▶ _INSTRUCTIONS FOR THE TASK_: Reproduce the following lines word for word, leaving out the pictures.

---- SUPPLIED MATERIAL

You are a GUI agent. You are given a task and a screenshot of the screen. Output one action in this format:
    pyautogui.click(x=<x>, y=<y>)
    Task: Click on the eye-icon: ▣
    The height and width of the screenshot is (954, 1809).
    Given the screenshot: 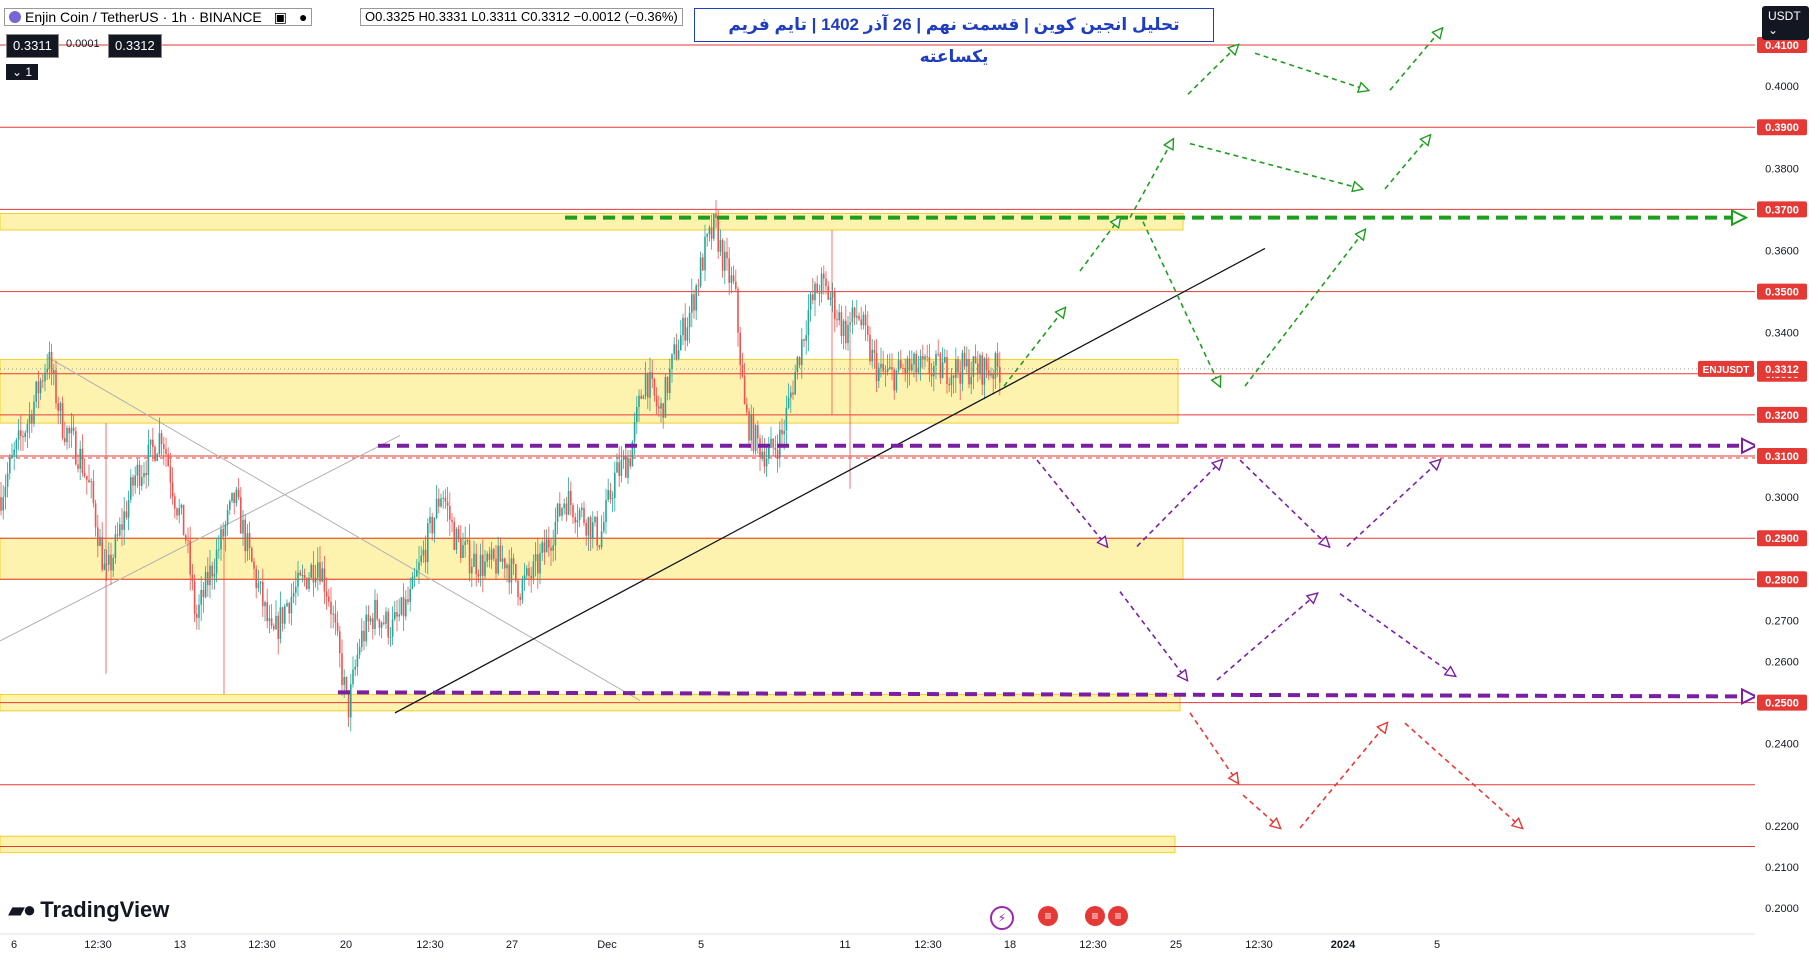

--------

▶ _YOUR RESPONSE_:
You are a GUI agent. You are given a task and a screenshot of the screen. Output one action in this format:
    pyautogui.click(x=<x>, y=<y>)
    Task: Click on the eye-icon: ▣
    The height and width of the screenshot is (954, 1809).
    Given the screenshot: 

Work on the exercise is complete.